Boris Johnson’s Brexit will slow down economic growth to the tune of £1,200 for every person in the country, the government’s spending watchdog has said.
" Brexit " appeared just twice in Chancellor Rishi Sunak’s first Budget speech despite the huge impact it’s predicted to have on the national finances.
The Office for Budget Responsibility (OBR) said based on current Brexit plans, growth would be slowed by around 4% in the long run.
They said part of the slowdown was a result of lower migration – but most was from a slump in business investment.
The body – set up by George Osborne to scrutinise Budgets – said the economy had only seen a third of the impact of Brexit so far.
Another third will happen over the next five years, and the remainder after 2025.
In their assessment of Chancellor Rishi Sunak’s first budget, the OBR said: “Real business investment has barely grown since the referendum, whereas our March 2016 forecast assumed it would have risen more than 20% by now.

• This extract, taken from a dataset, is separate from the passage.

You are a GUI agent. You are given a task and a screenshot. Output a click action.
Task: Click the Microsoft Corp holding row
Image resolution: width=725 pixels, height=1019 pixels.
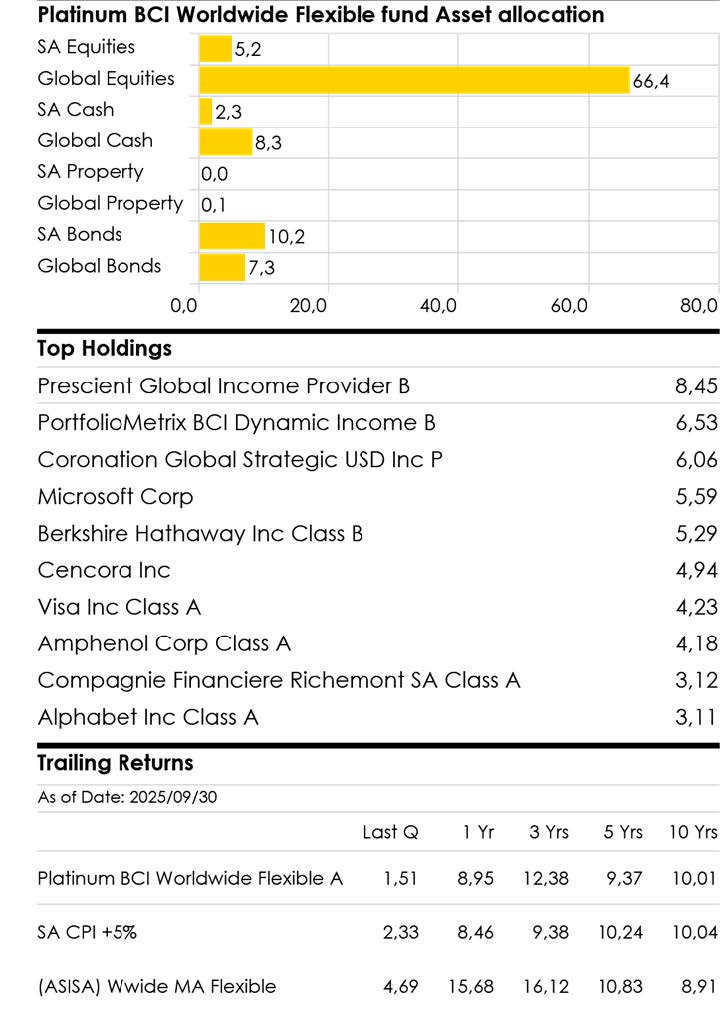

“We expect this shortfall to be partly reversed as the specifics of the trading relationship are clarified, hence reducing uncertainty.
“But, working in the other direction, we expect the adverse effect of higher trade barriers to build through our five-year forecast period and beyond.”
The so-called “Brexit dividend” is also listed in the Budget red book as a benefit to the economy.
The figure amounts to £14.6 billion a year by 2025 – more or less the £350 million a week written on the side of Boris Johnson ’s bus, less the ‘rebate’ from the EU.
Meanwhile, the coronavirus outbreak may delay the next round of Brexit talks between the UK and the EU, Downing Street has said.
The Prime Minister's official spokesman said: "Talks remain scheduled to go ahead next week but clearly we will keep the situation under review and we will be guided by the scientific advice.
"There will be a joint UK-EU decision on how to proceed with this round."
Officials were understood to be looking at contingencies, with the possibility of a secure conference call among the options.